Her voice cracked, and she covered her eyes with one cupped hand.
“Go on, Molly.”
“He said the embezzlement was, in all likelihood, connected to my father’s murder. He knew about the photo of—” She closed her eyes.
“Go ahead.”
“He said there was a lot of pressure from the Agency to make these allegations public, release them to the news media, and I said, but they couldn’t do that, it was a lie, you’d ruin his reputation. And he said, We’d hate to do that, Ms. Sinclair. All we want, he said, is your cooperation.”
“Oh, my God,” I moaned.
“Does this have anything to do with the Corporation, Ben? With whatever you’re doing for Alex Truslow?”
“Yes,” I said. “Yes, I think it does.”
SEVENTEEN
Early the next morning—and it had to have been early, because Molly had not yet gotten up to go to work—I opened my eyes, looked around the room as I habitually do, and saw from the digital clock-radio that it was not even six o’clock.
Molly was asleep next to me, curled into the fetal position, her hands clasped to her chest. I like looking at her asleep: I like the little-girl vulnerability and seeing her hair mussed up and her makeup off. She has the ability to sleep far more deeply than I. Sometimes I think she enjoys sleep more than sex. And indeed, she inevitably awakes in a buoyant mood, happy and refreshed, as if she’d just returned from a wonderful though brief vacation.
Whereas I awake dyspeptic, dazed, grumpy. I got out of the bed, walked across the cold wooden floor, and went to the john, hoping the noise would wake her up. But she couldn’t be lured away from whatever she was dreaming. Then I approached her side of the bed, sat down on the edge of it, and leaned my head down toward hers.

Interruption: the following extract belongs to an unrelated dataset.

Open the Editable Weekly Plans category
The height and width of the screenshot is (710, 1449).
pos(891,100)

I was startled to “hear” something.
It was nothing coherent, none of the brief snatches of ordered thought that I’d been able to pick up the day before.

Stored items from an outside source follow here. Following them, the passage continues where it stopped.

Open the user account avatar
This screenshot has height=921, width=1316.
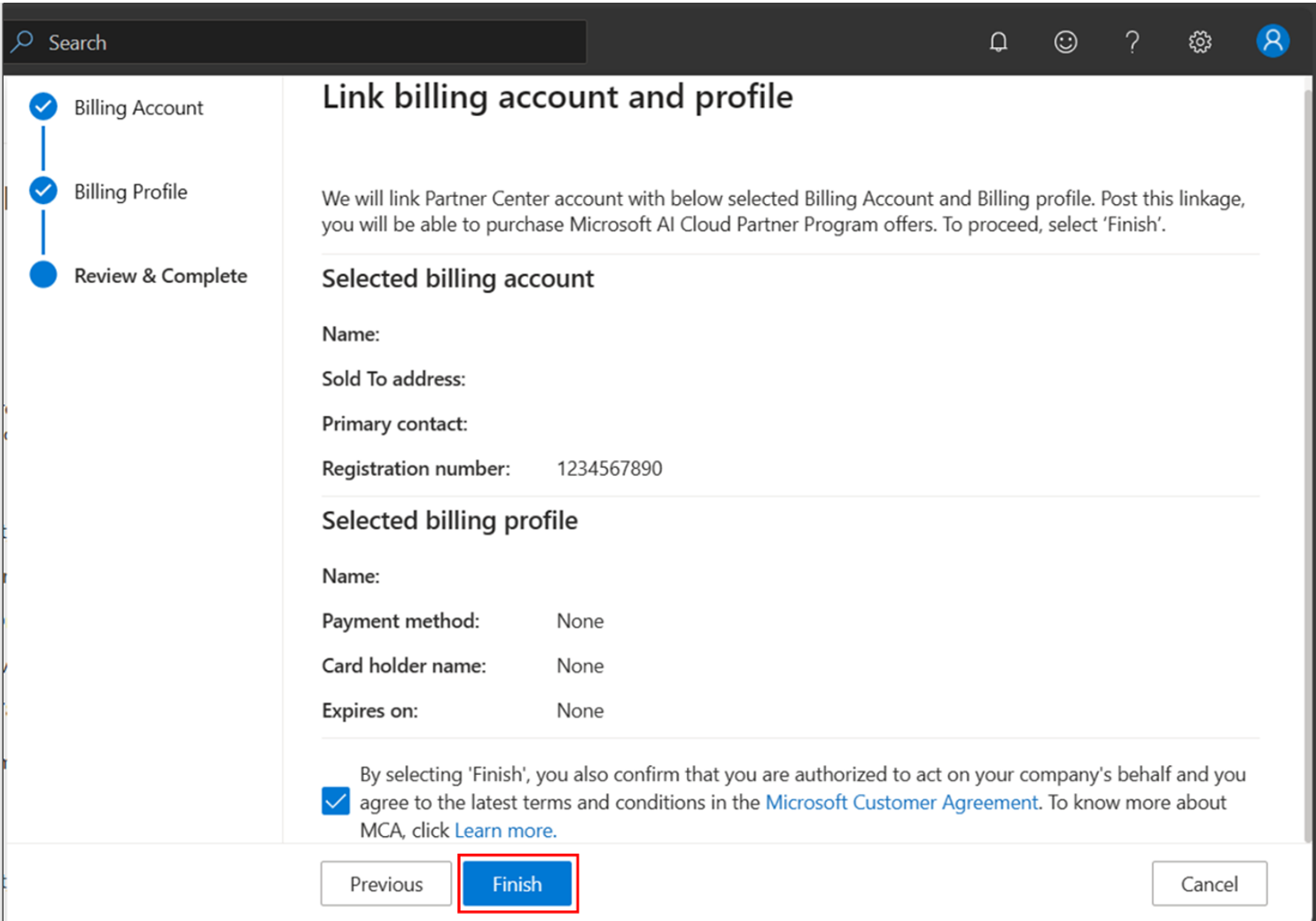1272,41
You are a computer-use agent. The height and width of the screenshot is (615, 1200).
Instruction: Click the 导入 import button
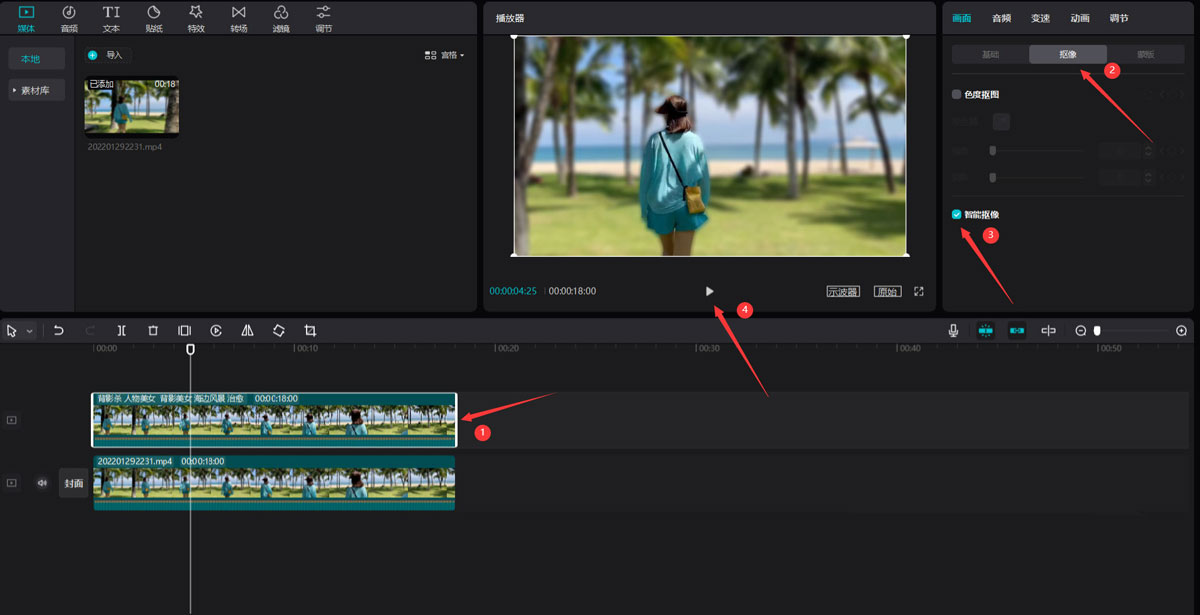[x=107, y=55]
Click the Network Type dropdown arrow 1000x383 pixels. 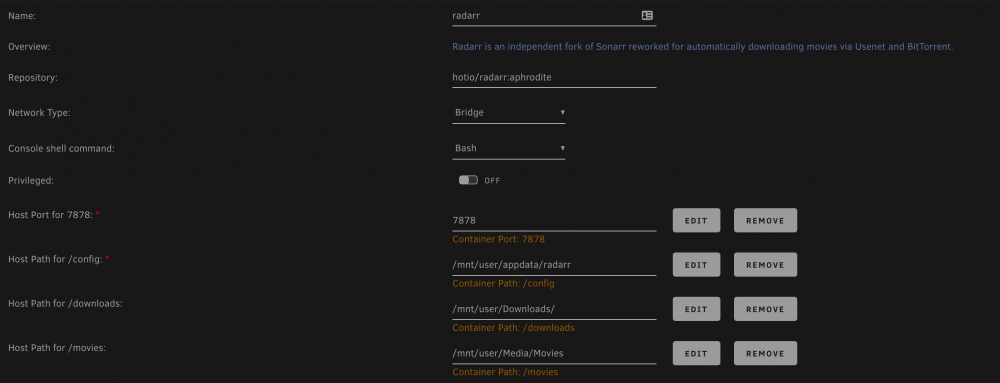coord(562,112)
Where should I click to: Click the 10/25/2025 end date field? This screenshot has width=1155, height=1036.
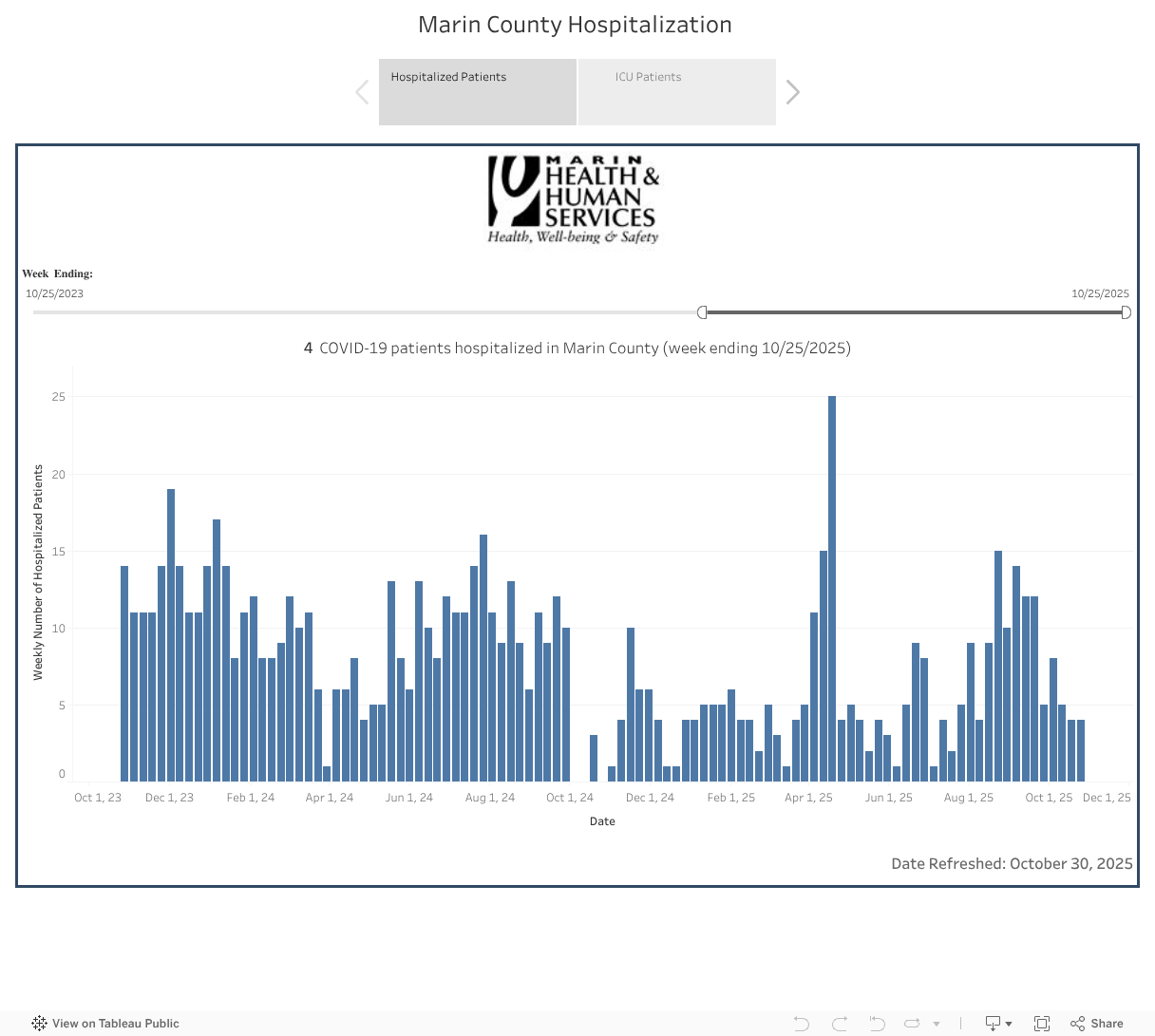tap(1100, 293)
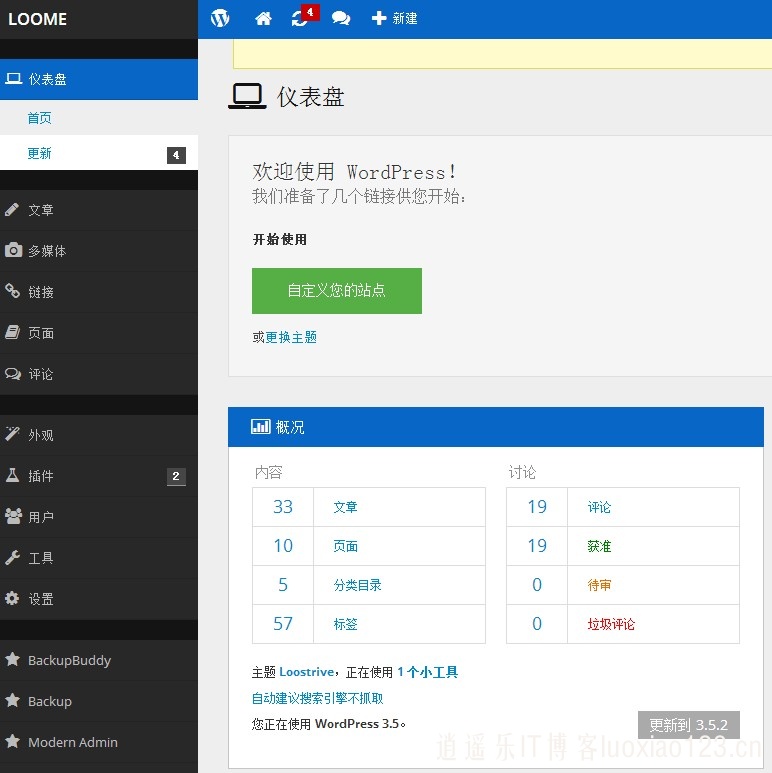Open BackupBuddy in the sidebar
Image resolution: width=772 pixels, height=773 pixels.
(x=69, y=660)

I heard bits and pieces of sounds almost musical, tonal, that didn’t sound like any language I’d ever heard. It was as if I were dialing a radio’s tuning knob in some foreign country. And then—a cluster of words that made perfect sense. Computer, I heard, and then something that sounded like fox and then, clearly a hospital dream now, monitor, and then, suddenly, Ben, and then more of the musical nonsense phrases.